Ces propos sans filtre - c’est le moins qu’on puisse dire - illustrent la vraie nature de Laurent Wauquiez. Nature politique s’entend. Car jusqu’ici il avait beau avoir flatté la frange droitière des Républicains, il restait pour une grande partie de son camp l’homme des changements de pieds idéologiques et des trahisons successives... Je me souviens d’un haut cadre du parti qui me confiait à l’automne : « Je ne sais toujours pas s’il est le fils de Jacques Barrot (l’ancien ministre centriste) le neveu de Patrick Buisson ou le cousin de Marion Maréchal Le Pen... » Quand un autre ajoutait : « en fait, il ne pense rien... »

Aujourd’hui si on ne sait pas ce qu’il pense on sait ce qu’il dit.

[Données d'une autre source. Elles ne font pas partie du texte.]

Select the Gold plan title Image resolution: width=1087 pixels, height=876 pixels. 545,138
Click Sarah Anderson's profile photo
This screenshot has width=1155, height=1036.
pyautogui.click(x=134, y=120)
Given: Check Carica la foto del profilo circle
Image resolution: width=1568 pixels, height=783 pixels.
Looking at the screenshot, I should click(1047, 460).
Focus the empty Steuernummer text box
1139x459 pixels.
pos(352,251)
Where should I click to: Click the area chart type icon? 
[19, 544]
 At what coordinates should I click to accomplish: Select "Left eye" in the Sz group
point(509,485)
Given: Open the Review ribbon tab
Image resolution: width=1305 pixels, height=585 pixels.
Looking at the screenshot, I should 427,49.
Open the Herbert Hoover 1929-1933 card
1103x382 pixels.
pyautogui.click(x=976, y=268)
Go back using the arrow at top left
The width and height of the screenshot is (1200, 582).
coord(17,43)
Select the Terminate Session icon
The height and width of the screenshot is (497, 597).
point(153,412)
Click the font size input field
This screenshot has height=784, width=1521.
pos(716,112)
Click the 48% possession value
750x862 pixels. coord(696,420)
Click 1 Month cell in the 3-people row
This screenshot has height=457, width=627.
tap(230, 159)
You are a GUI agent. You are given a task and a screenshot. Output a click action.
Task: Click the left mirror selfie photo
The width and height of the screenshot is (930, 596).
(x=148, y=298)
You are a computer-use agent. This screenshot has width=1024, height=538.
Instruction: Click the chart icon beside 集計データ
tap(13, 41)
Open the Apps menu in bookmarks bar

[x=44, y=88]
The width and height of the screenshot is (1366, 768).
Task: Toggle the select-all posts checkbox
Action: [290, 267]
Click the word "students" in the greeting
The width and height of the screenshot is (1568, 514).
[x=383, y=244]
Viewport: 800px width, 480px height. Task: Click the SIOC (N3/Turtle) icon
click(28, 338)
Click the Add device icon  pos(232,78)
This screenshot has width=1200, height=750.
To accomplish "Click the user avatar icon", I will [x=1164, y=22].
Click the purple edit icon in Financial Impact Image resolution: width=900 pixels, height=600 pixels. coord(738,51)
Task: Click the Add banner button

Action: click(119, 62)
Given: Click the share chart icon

Et peu importe que ses saillies aient été savamment calculées ou pas. Elles sont là, prononcées dans un espace de liberté, c’est lui qui le dit, et non pas devant des journalistes devant lesquels on ne dit que des bullshits, c’est toujours lui qui le dit. Bref à Lyon, Wauquiez l’homme libre à parlé et telle est sa vraie nature politique : brutal, cynique, complotiste. Trumpien.

Ces propos risquent-ils pas d’abîmer son image en particulier chez les Républicains ?

Ceux qui ne l’aimaient pas le détesteront davantage et ça il s’en moque. Bien sûr il aurait pu se passer des accusations contre Sarkozy. C’est d’ailleurs le seul aspect sur lequel il s’est excusé. Mais Wauquiez sait aussi que l’ancien président doit être jugé bientôt pour une histoire d’écoutes. Et même si la sortie peut heurter, elle participe à tourner la page Sarkozy. Pour le reste Laurent Wauquiez risque de gagner sur deux tableaux.

Le premier est symbolique mais important. On parle enfin de lui. Ce week-end on a même parlé que de lui. Et ça ce n’est pas bon que pour l’ego c’est bon pour le statut de premier opposant auquel il aspire.

Le deuxième est plus cynique. Non seulement Wauquiez flatte son noyau dur, cette droite identitaire qui a fait son succès, mais il s’adresse aussi et peut-être même surtout à cet électorat d’extrême droite qui n’entend plus le supposé « parler vrai » des Le Pen. Or cette partie de l’opinion qui croit que les pires bullshits sont des vérités cachées - par les politiques et surtout par les journalistes – c’est bien ça. la véritable cible de Laurent Wauquiez.